Aveva 7 figli, tra cui Caterina, ancora tredicenne. Quando
la famiglia rientra in Sicilia, alla morte di Giovanni,
Francesco e Rocco, diventano avvocati, “si intruppano nelle
bande di Rosolino Pilo e poi seguirono Garibaldi. Ad
Aspromonte Rocco, che era luogotenente di Garibaldi,
raccolse lo stivale insanguinato del suo Generale e se lo
portò a Girgenti. Ne fece dono a Luigi Pirandello che a sua
volta lo consegnò al Municipio di Roma. Rocco, finalmente
liberato agli inizi d’ottobre 1862, tornò a Girgenti e venne
accolto trionfalmente. In quella occasione Rocco e Stefano
si ritrovarono dopo Aspromonte e fu così che Caterina Ricci
Gramitto e Stefano Pirandello si videro per la prima volta.
Scrive il nipote Stefano nel 1936: “Lui bello e lei no,
tranne gli occhi. E poi, ormai a 28 anni si considerava già
una vecchia zitella; la gioventù l’aveva data alla Patria.

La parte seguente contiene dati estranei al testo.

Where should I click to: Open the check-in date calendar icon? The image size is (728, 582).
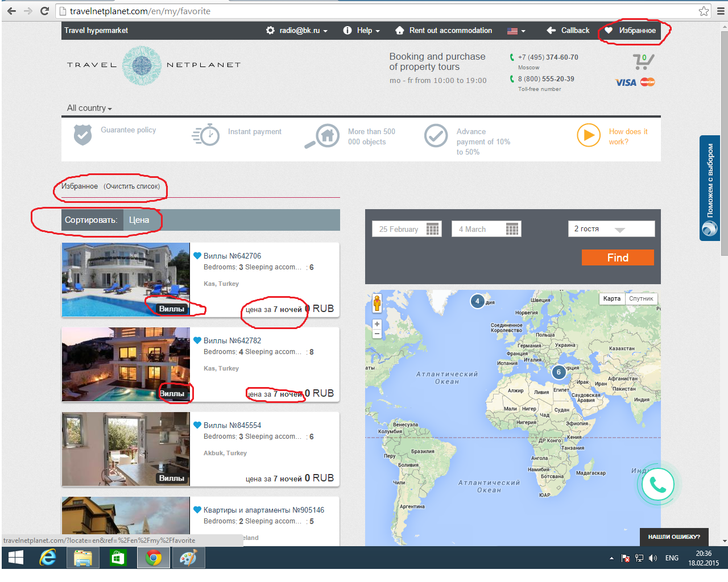[433, 229]
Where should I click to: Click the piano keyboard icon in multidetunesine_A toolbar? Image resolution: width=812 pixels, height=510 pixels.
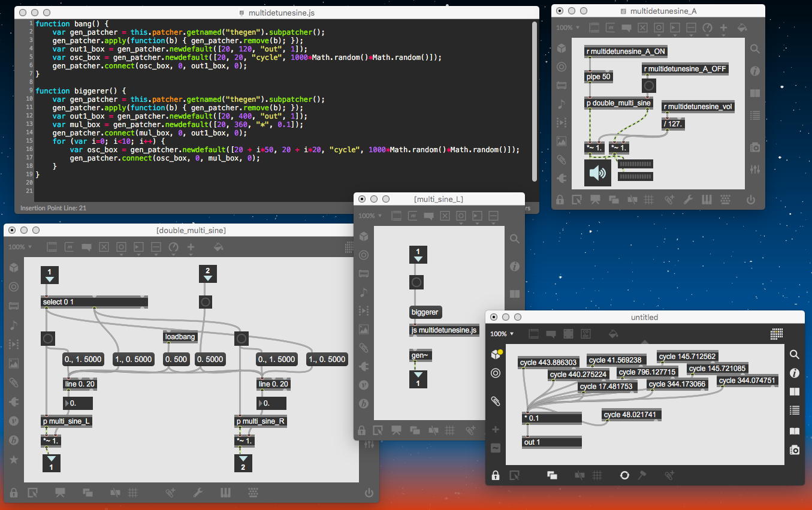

Quando Stefano, seduta stante, chiese la sua mano,
(Caterina) credeva che scherzasse. Fu un matrimonio
patriottico” (op. cit. ).
Le notizie biografiche riportate da Camilleri possono farci
facilmente intuire come la fantasia del giovane Pirandello
dovette nutrirsi dei racconti ascoltati in casa su episodi
del nostro risorgimento cui, con slancio patriottico,
avevano partecipato i suoi familiari; ma, soprattutto,
possiamo comprendere come amara dovette essere la delusione
per il fallimento di quegli ideali che erano naufragati nel
degrado morale e nella corruzione di cui lo scandalo della
Banca romana diventa emblema. Durante una visita allo zio
Rocco a Roma (Roberto Auriti nel romanzo) Pirandello ebbe
modo di avvertire che il fallimento vissuto dagli uomini del
suo tempo era esistenziale oltre che politico: “Rocco Ricci
Gramitto ora era un ultracinquantino consigliere di
prefettura che non aveva gana di fare più niente se non
starsene tra i suoi pappagalli e le sue scimmiette…la sua
indolenza, il suo passivo abbandonarsi allo scorrere del
tempo, il suo fallimento insomma non solo mettevano
malinconia a Luigi, lo facevano macari riflettere sui rischi
e gli effetti della caduta delle illusioni, non solamente
politiche”. Dello zio, sotto il nome di Roberto Auriti,
egli farà uno dei protagonisti del romanzo I vecchi e i
giovani, “un eroe schifato dalla corruzione, dalla
baraonda oscena dei tanti che vi s’abbuffavano reclamando
compensi, carpendo onori e favori” (op. cit. ).